Word and element location records
Start

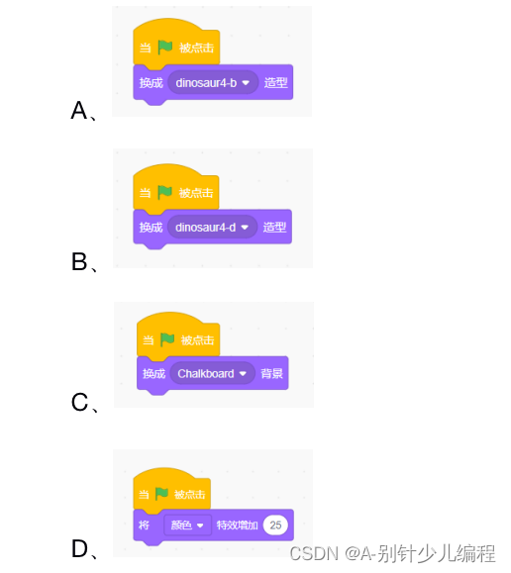Click green flag icon in option D
511x573 pixels.
click(x=161, y=494)
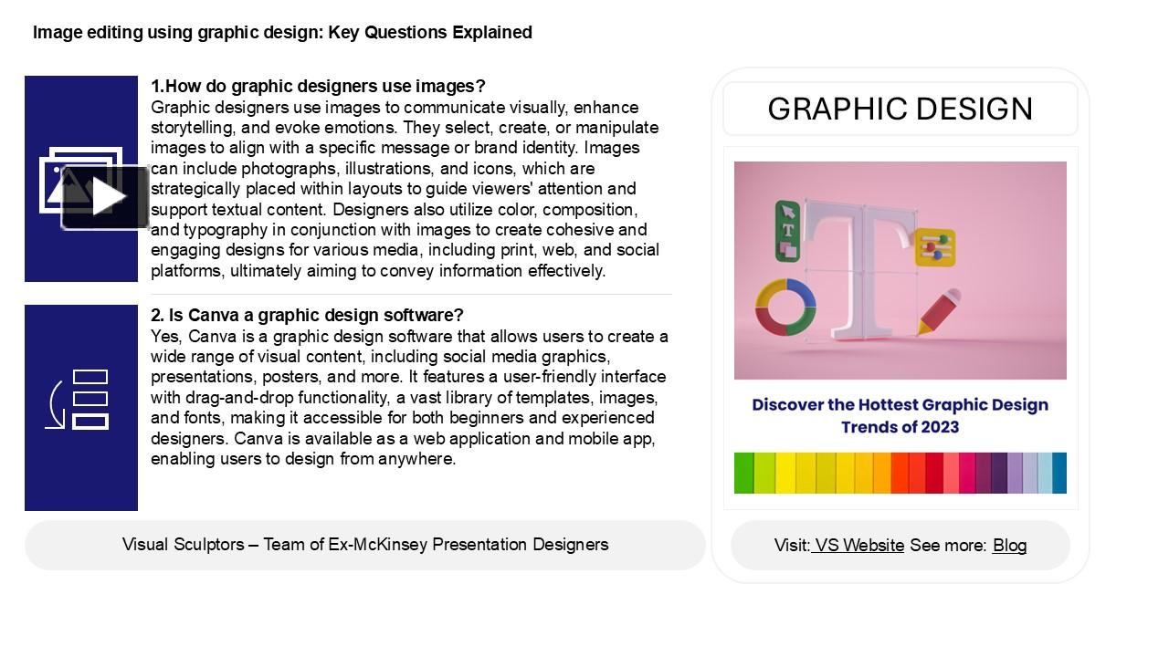Toggle the first blue sidebar tile

click(x=81, y=178)
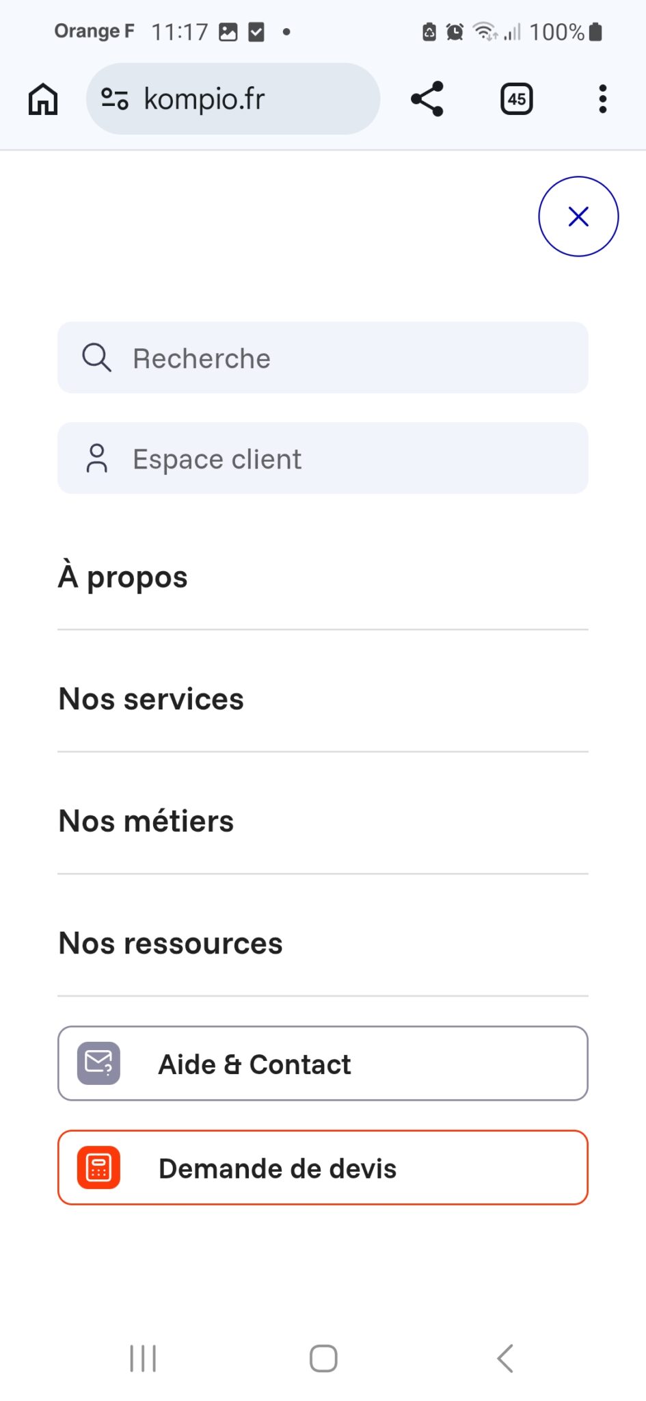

End

What is expected: Return these lines exactly as they appear, leaving the pictures out of the answer.

Answer for the task:
Click green flag icon in option D
511x573 pixels.
click(x=161, y=494)
Toggle the first blue sidebar tile

click(x=81, y=178)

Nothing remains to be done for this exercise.